Textabschnitt:
Sitzposition: Sportlich, hinten liegende Fußrasten, man hat das Gefühl im Motorrad zu sitzen, aber die Position ist dennoch angenehm, da die Stummel über der oberen Gabelbrücke angeschraubt sind. Man hockt relativ aufrecht auf der Sportmaschine. Ganz anders für die Person auf dem Beifahrersitz. Die Sitzbank ist spartanisch hart gepolstert, und die Fußrasten sind soweit oben angesetzt, so dass die Knie "bis zu den Ohren reichen". Eine Zumutung. 
Starten: Japanisch perfekt. Knopfdruck genügt, und schon poltert der Motor los. Keine Spur von der gewohnten TDM 850 oder XTZ 750 Laufruhe. Der Motor läuft zwar rund, doch irgendwie hat man das Gefühl, irgend etwas stimmt nicht. "Früher" hätte man das Triebwerk sofort wieder abgestellt, um erst einmal Vergaser und Zündung zu überprüfen. Doch dieses plop-plop ploplop plop-plop ist von Yamaha ja beabsichtigt und auch gewollt, schließlich will man ja mit dem 270 Grad-Hubzapfenversatz den Ducati-Klang imitieren. Dafür klingt die TRX allerdings viel zu leise, sie ist sehr gut gedämpft (zum Glück), der kernige Ton einer Duc kommt nicht rüber.

Zu verwendende Einträge:
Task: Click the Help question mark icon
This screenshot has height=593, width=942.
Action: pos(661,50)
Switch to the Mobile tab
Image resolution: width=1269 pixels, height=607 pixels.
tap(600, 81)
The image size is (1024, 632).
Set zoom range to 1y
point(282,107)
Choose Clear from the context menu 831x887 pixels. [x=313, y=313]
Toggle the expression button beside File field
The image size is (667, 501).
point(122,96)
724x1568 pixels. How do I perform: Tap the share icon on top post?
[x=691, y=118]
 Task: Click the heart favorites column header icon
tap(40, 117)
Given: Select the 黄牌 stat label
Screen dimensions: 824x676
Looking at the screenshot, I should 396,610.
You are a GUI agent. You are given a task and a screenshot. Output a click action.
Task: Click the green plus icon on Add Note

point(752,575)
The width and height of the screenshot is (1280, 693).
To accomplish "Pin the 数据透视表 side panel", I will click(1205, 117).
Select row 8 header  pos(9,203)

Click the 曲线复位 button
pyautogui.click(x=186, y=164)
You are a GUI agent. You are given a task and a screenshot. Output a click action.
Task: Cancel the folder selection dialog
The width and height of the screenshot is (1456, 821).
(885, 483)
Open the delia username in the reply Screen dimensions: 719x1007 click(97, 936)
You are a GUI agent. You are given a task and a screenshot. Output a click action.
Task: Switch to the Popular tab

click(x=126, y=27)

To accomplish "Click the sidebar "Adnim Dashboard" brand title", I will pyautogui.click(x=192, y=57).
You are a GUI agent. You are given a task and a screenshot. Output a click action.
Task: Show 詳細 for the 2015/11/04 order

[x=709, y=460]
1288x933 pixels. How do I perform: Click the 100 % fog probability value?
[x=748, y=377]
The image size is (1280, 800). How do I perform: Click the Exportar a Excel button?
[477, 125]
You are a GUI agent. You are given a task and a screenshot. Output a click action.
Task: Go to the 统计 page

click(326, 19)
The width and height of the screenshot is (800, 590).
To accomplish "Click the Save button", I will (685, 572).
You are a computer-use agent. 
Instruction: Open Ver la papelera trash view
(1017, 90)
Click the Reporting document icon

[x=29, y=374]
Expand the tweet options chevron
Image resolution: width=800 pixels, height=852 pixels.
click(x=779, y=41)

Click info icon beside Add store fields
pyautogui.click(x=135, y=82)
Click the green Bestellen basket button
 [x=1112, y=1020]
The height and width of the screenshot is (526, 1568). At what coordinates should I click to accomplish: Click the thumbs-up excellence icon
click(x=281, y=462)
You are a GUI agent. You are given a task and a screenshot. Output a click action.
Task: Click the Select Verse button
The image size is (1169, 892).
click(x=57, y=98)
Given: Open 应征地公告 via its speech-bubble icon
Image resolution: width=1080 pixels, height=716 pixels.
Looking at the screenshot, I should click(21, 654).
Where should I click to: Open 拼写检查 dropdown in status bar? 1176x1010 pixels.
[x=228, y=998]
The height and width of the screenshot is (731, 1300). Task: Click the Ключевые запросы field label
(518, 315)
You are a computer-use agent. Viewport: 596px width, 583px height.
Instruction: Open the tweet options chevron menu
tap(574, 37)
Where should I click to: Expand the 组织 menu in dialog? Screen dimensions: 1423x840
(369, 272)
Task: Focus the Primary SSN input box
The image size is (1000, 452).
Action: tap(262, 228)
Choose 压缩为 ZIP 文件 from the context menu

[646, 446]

Aufgabe 1: Bring die Einträge in die Form einer nummerierten Liste und lass dabei Leerzeilen weg. Fang bei der Zeile an, die „The width and height of the screenshot is (1280, 693).“ enthält, und hör nach der Zeile auf, die „will (685, 572).“ enthält.
Aufgabe 2: Schreib den Text über die Yamaha TRX nach seinem letzten Satz weiter.

Schriftliche Antwort 1:
1. The width and height of the screenshot is (1280, 693).
2. To accomplish "Pin the 数据透视表 side panel", I will click(1205, 117).
3. Select row 8 header  pos(9,203)
4. Click the 曲线复位 button
5. pyautogui.click(x=186, y=164)
6. You are a GUI agent. You are given a task and a screenshot. Output a click action.
7. Task: Cancel the folder selection dialog
8. The width and height of the screenshot is (1456, 821).
9. (885, 483)
10. Open the delia username in the reply Screen dimensions: 719x1007 click(97, 936)
11. You are a GUI agent. You are given a task and a screenshot. Output a click action.
12. Task: Switch to the Popular tab
13. click(x=126, y=27)
14. To accomplish "Click the sidebar "Adnim Dashboard" brand title", I will pyautogui.click(x=192, y=57).
15. You are a GUI agent. You are given a task and a screenshot. Output a click action.
16. Task: Show 詳細 for the 2015/11/04 order
17. [x=709, y=460]
18. 1288x933 pixels. How do I perform: Click the 100 % fog probability value?
19. [x=748, y=377]
20. The image size is (1280, 800). How do I perform: Click the Exportar a Excel button?
21. [477, 125]
22. You are a GUI agent. You are given a task and a screenshot. Output a click action.
23. Task: Go to the 统计 page
24. click(326, 19)
25. The width and height of the screenshot is (800, 590).
26. To accomplish "Click the Save button", I will (685, 572).

Schriftliche Antwort 2:
Losfahren und Motorencharakteristik:
Klink, der erste Gang ist drin, ab Leerlaufdrehzahl zieht der Motor die Fuhre vorwärts. Die nächsten Gänge lassen sich exakt und sauber schalten. Unter 2500/3000/min überträgt sich der oben beschriebene "charaktervolle" Motorlauf - oder besser gesagt "eigenwillige" Motorlauf auf die Fahrweise. Der Motor "probselt", und schnell versucht man, die Drehzahlmessernadel über die 3000er Marke zu bekommen. Und das geht ruckzuck. Der Motor hängt gierig am Gas, und im Nu schnellt die Nadel auf über 8000/min. Auch verändert sich über 3000/min der Motorklang, er tönt nun gleichmäßiger und läuft auch "runder". Mit dieser Eigenschaft versucht vielleicht Yamaha, dem Fahrer beim Beschleunigen zu vermitteln: "Jetzt geht unter dem Tank die Post ab". Doch wer dieses Gefühl von einer Duc kennt und es jetzt von der "270-Grad" Yamaha erwartet, wird enttäuscht. Die Duc ist "eigenwillig", die TRX "perfekt"




Fahren:
Im Fahrbetrieb macht sich sofort das niedrige Gewicht positiv bemerkbar. Ohne Kraftanstrengung lässt sie sich durch die Stadt und über kurvenreiche Landstraßen dirigieren. Nie kommt das Gefühl auf, "das Motorrad fährt einen durch die Gegend", sondern "man fährt das Motorrad". Ein kurzer Ausflug auf der Autobahn (die Tachonadel stand mal kurz bei 200 km/h) zeigte, dass die Oberteilverkleidung gelungen ist. Der Oberkörper wird nicht vom Fahrtwind gebeutelt.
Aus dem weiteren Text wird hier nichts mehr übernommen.